## Your goal
Starting at the line that holds "Click the 08:48:28.778 AM timestamp" and stopping at the line that holds "Given: Open the trend", restate the records below word for word, with both of those lines included.

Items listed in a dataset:
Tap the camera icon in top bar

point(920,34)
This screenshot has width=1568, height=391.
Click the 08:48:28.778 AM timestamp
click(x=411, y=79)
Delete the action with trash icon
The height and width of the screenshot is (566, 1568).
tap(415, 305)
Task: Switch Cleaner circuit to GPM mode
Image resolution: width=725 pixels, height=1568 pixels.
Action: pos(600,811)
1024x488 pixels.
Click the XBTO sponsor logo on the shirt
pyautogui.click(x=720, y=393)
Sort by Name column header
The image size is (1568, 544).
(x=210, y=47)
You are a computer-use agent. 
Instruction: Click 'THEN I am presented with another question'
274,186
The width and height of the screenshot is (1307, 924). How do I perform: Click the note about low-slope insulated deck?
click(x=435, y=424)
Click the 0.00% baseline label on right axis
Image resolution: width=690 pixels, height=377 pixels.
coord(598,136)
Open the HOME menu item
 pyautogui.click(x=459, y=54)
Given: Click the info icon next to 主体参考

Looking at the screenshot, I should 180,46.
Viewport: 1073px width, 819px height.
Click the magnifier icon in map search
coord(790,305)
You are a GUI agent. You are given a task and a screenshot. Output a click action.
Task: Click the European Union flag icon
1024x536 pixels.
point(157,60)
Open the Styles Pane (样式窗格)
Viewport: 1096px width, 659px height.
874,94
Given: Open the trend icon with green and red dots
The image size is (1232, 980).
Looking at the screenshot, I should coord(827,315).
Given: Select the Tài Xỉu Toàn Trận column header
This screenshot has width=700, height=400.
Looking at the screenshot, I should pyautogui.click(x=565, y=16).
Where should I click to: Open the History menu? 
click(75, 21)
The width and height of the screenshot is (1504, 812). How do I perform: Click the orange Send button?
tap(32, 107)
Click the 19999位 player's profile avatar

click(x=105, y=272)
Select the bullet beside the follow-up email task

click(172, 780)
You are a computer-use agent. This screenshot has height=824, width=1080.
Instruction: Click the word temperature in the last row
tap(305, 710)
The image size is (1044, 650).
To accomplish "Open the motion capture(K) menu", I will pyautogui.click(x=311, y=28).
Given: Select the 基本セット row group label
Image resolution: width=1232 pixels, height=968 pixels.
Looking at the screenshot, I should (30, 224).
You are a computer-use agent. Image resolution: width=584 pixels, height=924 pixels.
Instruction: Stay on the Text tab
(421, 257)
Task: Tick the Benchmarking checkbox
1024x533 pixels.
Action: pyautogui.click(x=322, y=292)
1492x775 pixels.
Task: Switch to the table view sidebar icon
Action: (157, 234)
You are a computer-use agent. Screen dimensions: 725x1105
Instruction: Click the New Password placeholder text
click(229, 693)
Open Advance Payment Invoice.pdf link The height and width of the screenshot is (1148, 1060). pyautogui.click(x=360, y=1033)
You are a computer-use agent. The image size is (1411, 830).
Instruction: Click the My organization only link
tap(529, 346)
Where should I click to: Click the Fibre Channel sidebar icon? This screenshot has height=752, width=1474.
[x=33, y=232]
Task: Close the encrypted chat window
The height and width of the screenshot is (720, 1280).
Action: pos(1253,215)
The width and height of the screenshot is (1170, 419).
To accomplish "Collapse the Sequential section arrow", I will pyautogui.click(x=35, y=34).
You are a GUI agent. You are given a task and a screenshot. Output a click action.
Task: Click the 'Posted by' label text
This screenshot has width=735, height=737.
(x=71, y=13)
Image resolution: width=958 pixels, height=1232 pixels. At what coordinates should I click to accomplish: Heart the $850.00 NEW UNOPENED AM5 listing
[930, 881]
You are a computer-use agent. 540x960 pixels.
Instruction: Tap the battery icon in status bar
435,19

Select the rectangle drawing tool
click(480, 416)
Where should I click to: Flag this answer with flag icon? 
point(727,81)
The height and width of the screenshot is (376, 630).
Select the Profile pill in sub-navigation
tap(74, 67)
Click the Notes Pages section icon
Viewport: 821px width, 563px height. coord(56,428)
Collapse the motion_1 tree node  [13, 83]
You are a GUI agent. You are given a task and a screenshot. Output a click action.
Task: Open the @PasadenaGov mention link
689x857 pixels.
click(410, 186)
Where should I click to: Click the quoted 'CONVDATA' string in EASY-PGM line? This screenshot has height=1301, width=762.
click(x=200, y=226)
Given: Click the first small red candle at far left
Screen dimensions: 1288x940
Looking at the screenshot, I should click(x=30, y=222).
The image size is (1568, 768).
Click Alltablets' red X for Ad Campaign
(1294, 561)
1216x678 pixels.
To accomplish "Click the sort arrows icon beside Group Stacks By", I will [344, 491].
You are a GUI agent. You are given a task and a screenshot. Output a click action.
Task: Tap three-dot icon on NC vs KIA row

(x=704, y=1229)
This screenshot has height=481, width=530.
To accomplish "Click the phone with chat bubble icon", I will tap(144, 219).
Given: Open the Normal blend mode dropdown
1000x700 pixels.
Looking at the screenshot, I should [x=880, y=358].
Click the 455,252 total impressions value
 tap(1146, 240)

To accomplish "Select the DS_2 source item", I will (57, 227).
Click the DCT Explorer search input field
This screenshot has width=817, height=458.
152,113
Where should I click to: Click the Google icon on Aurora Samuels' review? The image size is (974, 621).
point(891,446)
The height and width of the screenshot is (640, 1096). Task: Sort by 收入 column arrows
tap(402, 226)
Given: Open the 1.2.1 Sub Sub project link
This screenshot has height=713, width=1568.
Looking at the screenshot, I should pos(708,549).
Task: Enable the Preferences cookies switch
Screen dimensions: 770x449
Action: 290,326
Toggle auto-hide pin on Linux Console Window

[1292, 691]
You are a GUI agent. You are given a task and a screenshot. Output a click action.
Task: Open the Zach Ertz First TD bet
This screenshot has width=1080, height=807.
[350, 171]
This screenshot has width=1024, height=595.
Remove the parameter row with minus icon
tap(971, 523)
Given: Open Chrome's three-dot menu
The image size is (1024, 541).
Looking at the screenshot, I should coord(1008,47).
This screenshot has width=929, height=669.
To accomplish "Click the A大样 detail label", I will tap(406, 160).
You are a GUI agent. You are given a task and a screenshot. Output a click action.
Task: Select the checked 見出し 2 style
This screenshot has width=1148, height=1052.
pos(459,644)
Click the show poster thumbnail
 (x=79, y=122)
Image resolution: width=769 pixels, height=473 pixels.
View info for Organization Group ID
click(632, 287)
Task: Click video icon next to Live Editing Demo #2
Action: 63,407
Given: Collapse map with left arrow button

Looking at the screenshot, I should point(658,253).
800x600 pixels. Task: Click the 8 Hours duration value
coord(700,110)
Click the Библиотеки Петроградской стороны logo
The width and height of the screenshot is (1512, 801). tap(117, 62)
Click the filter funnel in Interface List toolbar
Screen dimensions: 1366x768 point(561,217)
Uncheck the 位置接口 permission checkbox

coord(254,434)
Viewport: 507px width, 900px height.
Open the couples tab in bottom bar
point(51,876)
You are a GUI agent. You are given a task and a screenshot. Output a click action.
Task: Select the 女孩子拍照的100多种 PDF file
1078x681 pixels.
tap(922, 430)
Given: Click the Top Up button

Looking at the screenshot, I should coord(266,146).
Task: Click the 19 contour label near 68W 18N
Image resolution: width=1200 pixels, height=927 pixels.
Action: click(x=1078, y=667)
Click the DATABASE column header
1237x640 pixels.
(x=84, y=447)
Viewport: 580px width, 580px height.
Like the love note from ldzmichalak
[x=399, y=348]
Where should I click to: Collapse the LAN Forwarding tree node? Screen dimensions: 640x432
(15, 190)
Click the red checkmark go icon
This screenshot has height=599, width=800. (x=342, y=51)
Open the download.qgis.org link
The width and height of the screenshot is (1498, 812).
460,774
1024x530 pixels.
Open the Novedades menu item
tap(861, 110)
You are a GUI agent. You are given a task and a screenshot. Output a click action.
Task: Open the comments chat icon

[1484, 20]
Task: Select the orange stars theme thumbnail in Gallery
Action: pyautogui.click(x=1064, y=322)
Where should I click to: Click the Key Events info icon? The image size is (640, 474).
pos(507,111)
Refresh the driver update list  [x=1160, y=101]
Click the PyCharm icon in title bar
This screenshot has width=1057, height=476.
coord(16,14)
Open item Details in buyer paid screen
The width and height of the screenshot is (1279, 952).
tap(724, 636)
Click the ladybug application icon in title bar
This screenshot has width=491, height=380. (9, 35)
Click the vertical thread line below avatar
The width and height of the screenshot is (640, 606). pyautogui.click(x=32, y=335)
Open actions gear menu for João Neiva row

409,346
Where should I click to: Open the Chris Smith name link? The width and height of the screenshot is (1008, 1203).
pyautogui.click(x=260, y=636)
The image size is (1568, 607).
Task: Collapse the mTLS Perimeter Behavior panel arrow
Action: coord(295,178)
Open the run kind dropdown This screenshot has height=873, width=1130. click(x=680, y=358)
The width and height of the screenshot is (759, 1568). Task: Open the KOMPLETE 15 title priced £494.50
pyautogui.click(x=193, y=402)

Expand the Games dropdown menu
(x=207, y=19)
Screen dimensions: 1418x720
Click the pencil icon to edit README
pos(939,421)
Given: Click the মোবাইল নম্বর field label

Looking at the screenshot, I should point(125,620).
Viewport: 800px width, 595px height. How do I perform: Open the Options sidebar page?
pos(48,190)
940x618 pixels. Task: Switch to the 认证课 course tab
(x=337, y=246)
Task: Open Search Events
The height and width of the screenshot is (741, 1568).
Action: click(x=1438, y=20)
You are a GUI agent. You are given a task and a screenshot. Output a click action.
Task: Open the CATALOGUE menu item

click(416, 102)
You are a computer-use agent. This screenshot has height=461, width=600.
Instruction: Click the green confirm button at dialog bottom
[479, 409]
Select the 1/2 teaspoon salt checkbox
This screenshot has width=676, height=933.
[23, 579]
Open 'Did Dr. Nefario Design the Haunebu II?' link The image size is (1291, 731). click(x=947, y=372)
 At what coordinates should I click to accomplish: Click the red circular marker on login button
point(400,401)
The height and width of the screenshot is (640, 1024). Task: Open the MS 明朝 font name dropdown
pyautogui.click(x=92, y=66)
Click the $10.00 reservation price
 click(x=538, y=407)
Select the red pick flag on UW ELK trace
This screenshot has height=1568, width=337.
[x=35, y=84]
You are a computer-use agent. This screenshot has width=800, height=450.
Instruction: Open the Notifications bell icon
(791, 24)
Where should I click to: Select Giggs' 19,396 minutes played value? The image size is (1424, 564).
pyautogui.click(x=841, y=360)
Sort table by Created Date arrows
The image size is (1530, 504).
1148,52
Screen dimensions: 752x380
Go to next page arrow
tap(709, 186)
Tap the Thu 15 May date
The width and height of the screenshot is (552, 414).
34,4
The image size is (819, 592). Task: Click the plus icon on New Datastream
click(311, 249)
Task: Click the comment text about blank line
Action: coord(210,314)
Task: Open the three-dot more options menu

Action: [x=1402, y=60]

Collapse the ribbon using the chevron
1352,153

## Task response
Click the 08:48:28.778 AM timestamp
click(x=411, y=79)
Delete the action with trash icon
The height and width of the screenshot is (566, 1568).
tap(415, 305)
Task: Switch Cleaner circuit to GPM mode
Image resolution: width=725 pixels, height=1568 pixels.
Action: pos(600,811)
1024x488 pixels.
Click the XBTO sponsor logo on the shirt
pyautogui.click(x=720, y=393)
Sort by Name column header
The image size is (1568, 544).
(x=210, y=47)
You are a computer-use agent. 
Instruction: Click 'THEN I am presented with another question'
274,186
The width and height of the screenshot is (1307, 924). How do I perform: Click the note about low-slope insulated deck?
click(x=435, y=424)
Click the 0.00% baseline label on right axis
Image resolution: width=690 pixels, height=377 pixels.
coord(598,136)
Open the HOME menu item
 pyautogui.click(x=459, y=54)
Given: Click the info icon next to 主体参考

Looking at the screenshot, I should 180,46.
Viewport: 1073px width, 819px height.
Click the magnifier icon in map search
coord(790,305)
You are a GUI agent. You are given a task and a screenshot. Output a click action.
Task: Click the European Union flag icon
1024x536 pixels.
point(157,60)
Open the Styles Pane (样式窗格)
Viewport: 1096px width, 659px height.
874,94
Given: Open the trend icon with green and red dots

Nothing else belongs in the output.